- Passage
Since returning from Quebec City, I’ve spoken with members of my group who felt frustrated that the anti-FTAA protests lacked a clear goal. Were we there to prevent the meetings from taking place? Were we there to take down the wall? Were we there to raise awareness of and opposition against the FTAA and corporate globalization? Were we there to prevent other cities from ever hosting a free trade summit again? Were we there to get tear gassed, drenched with water cannons, and shot by rubber bullets only to retreat, recover and advance to get gassed, drenched and shot some more? What had our presence accomplished? How should we define ‘victory’ or ‘setback?’

The tactics employed by the protesters were as diverse as the groups opposed to the FTAA. Reformers, radicals and revolutionaries marched in clusters without clear boundaries between different groups and different agendas. Cries of \"So, So, So, Solidarité!\" rang out, by far the most popular chant of the weekend. We were perhaps as many as 50,000 people, special only because we were people, who were able to unite despite ideological differences and force our voices to be heard by those who purport to represent us. If our tactics seemed scattershot or internally contradictory, each action was unified by its refusal to remain invisible to power.

- Records supplied
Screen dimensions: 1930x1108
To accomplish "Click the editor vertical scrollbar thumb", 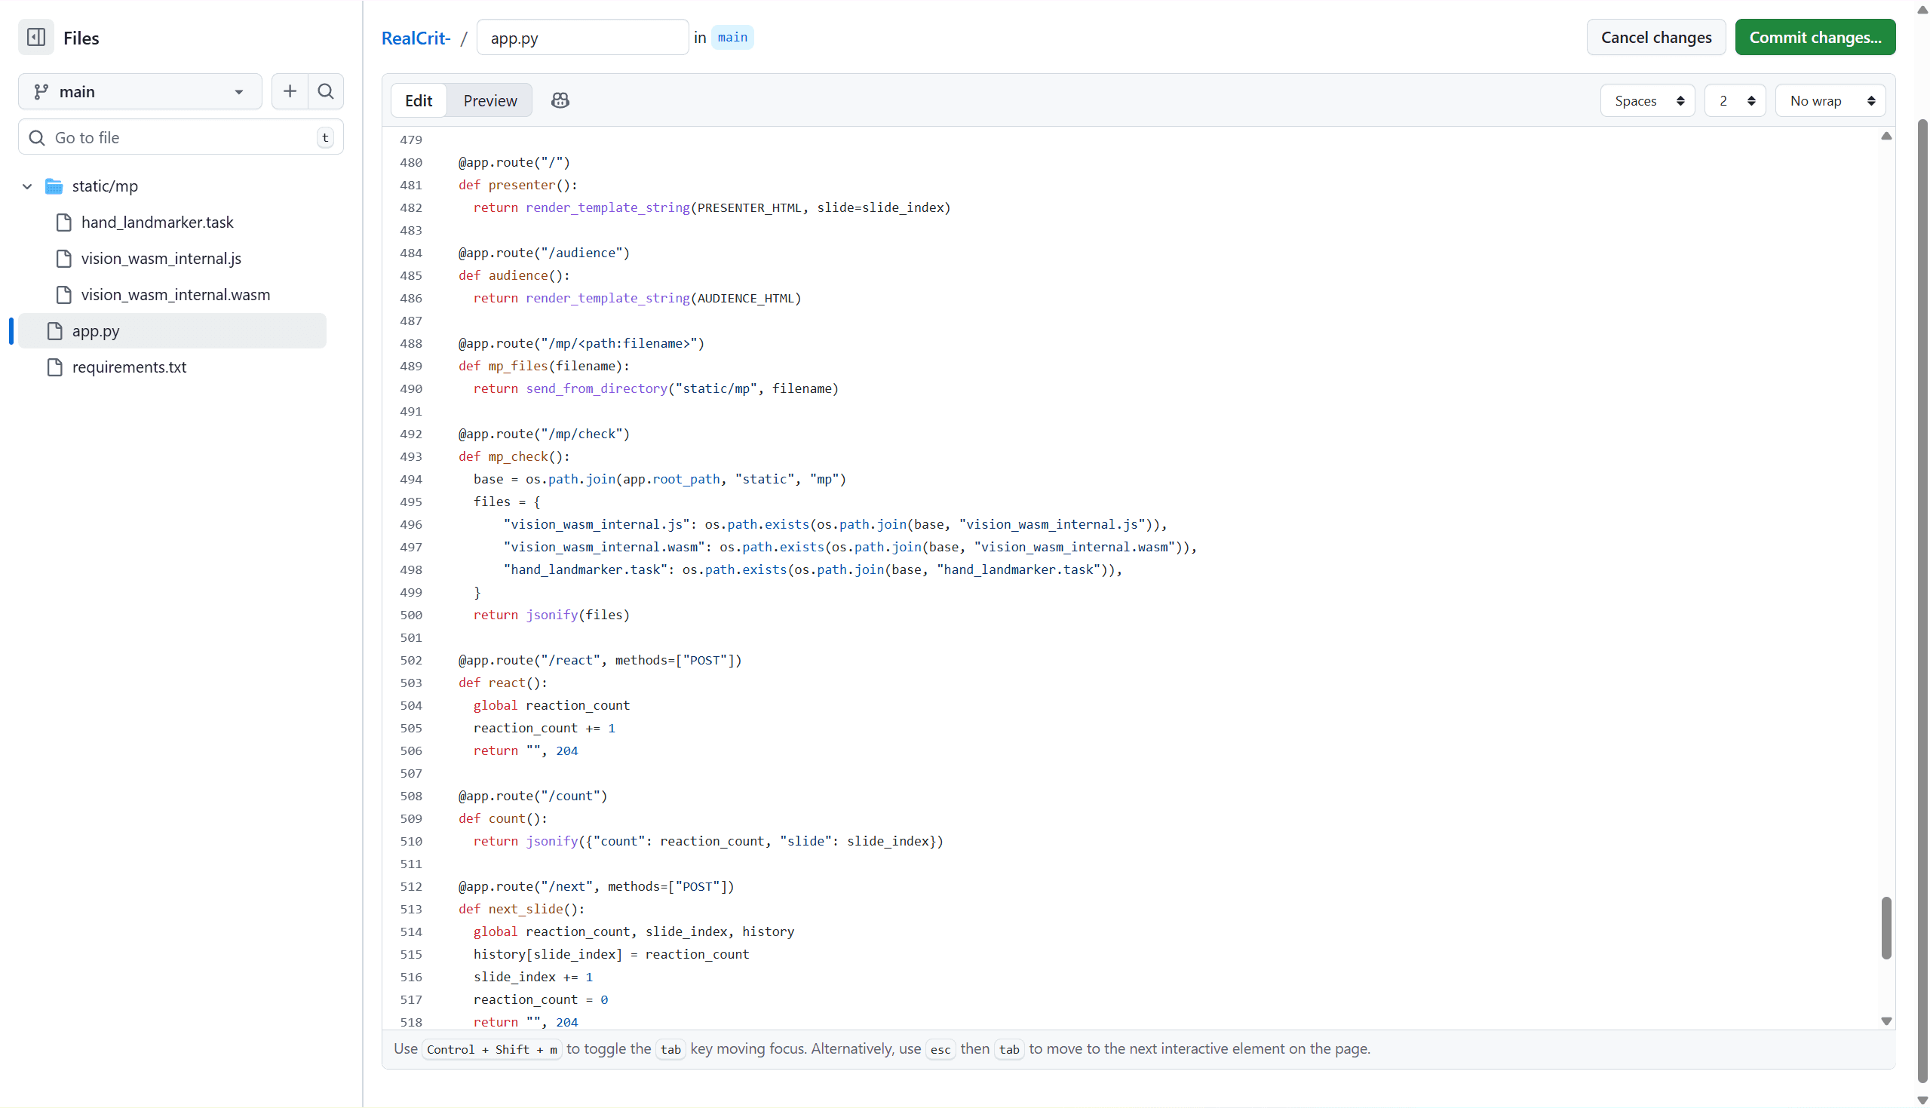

---

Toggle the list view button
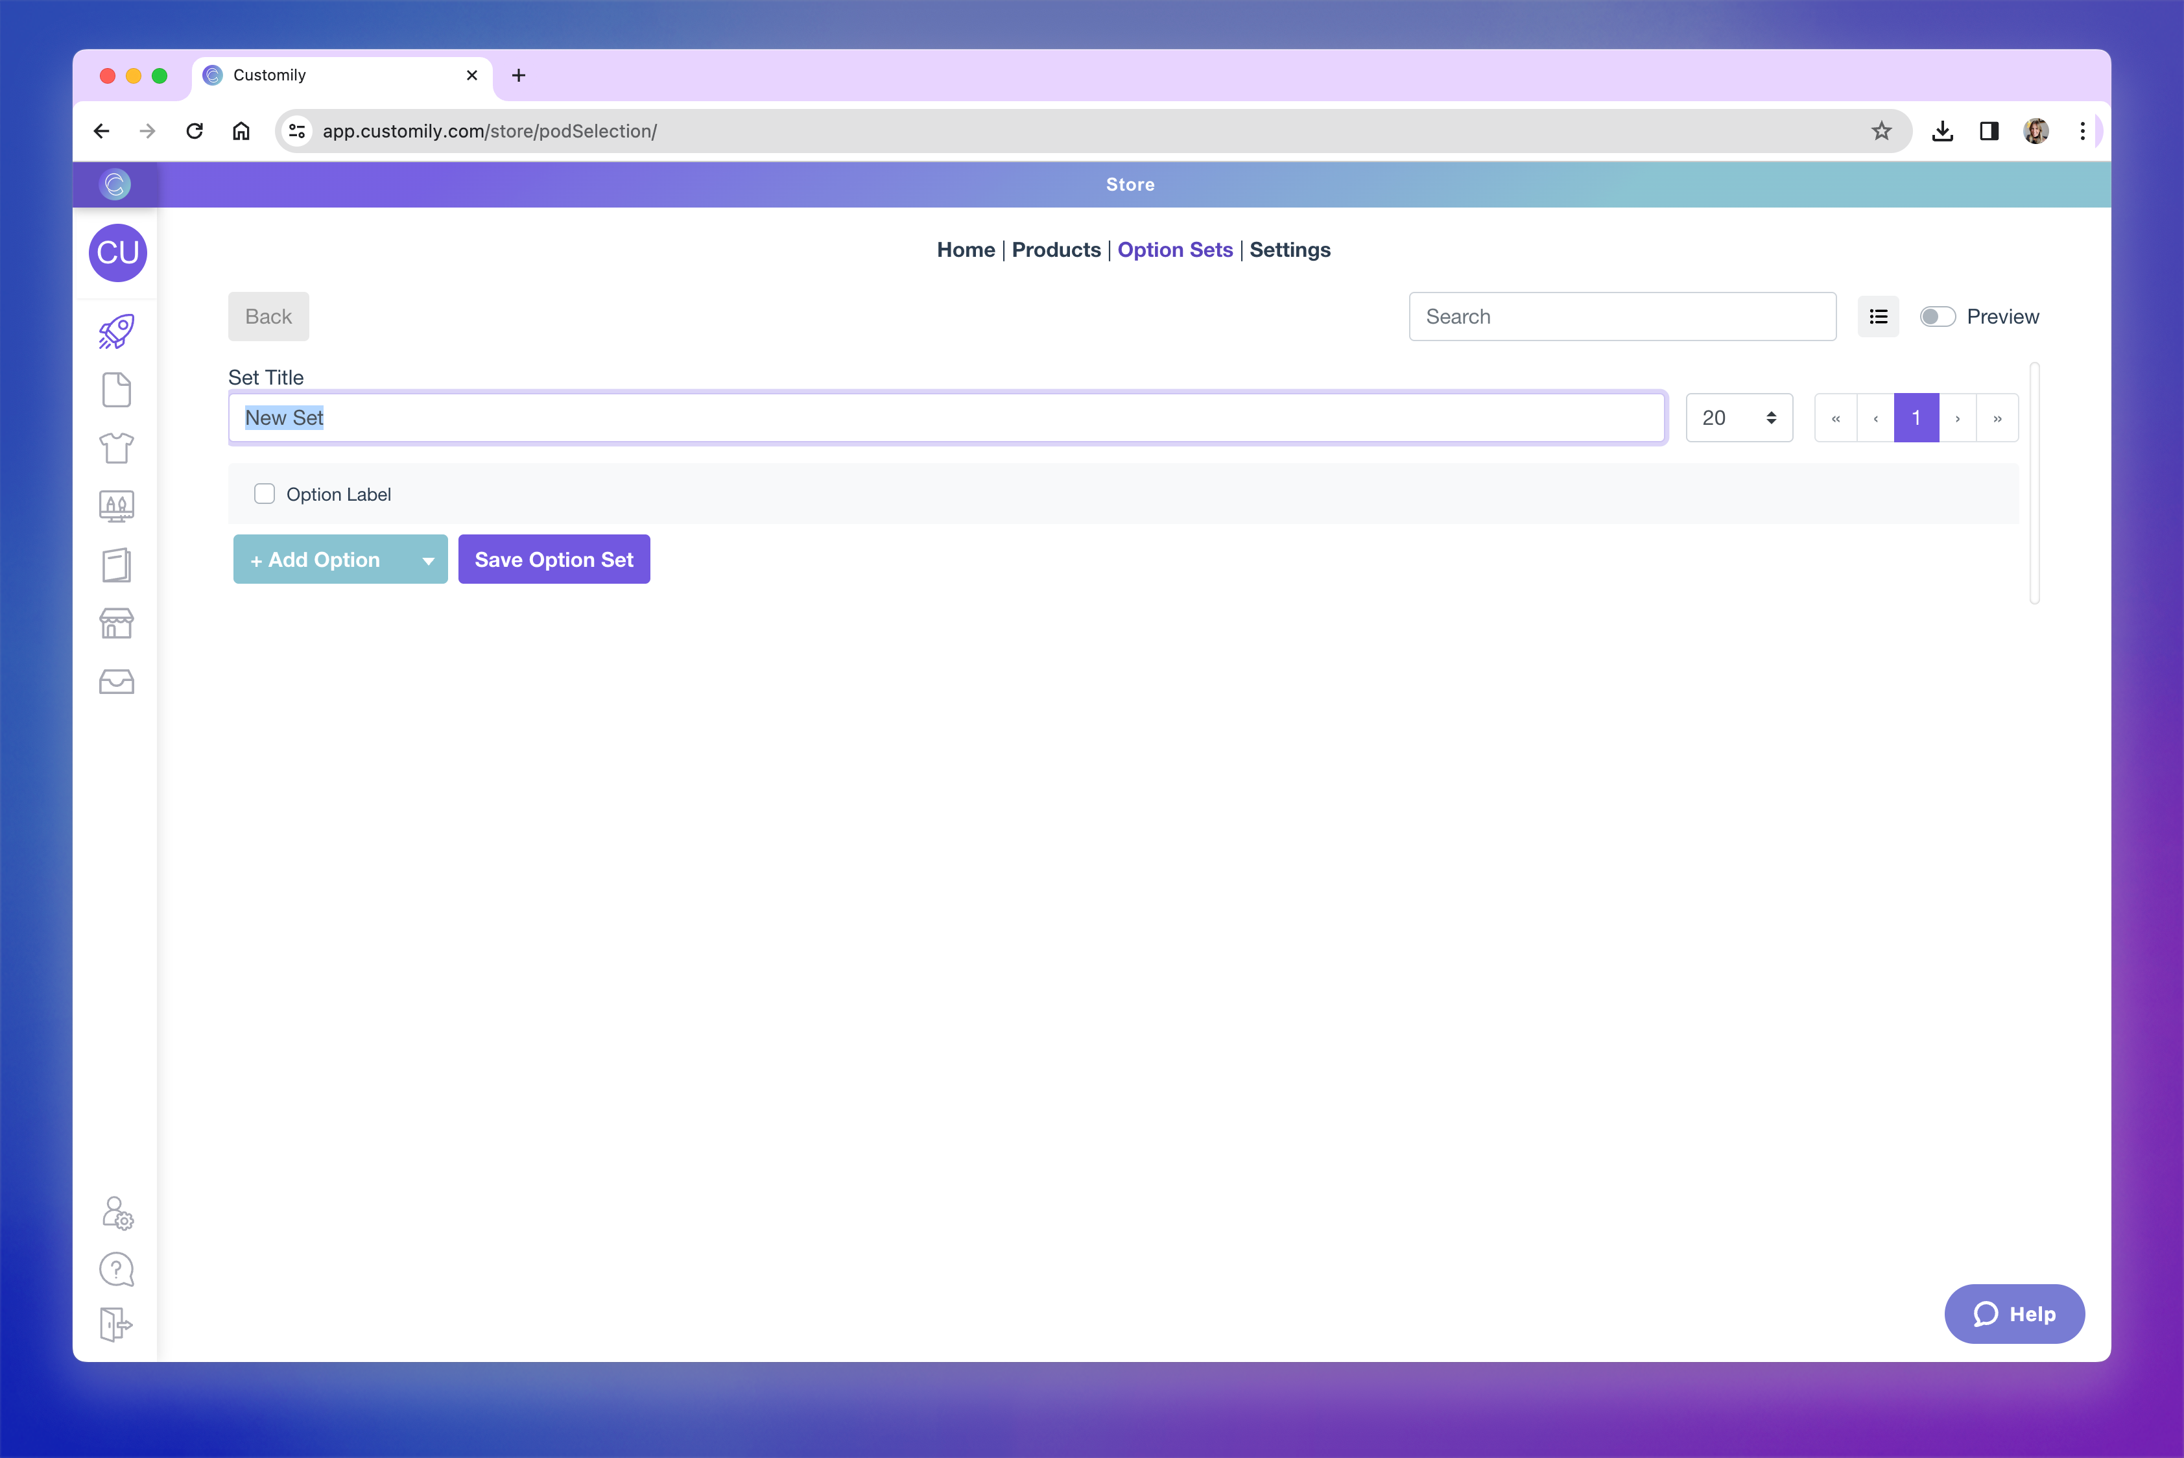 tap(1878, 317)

- Problem description
In the passage on the Quebec City anti-FTAA protests, what was the most popular chant of the weekend?

- Response to this exercise
"So, So, So, Solidarité!"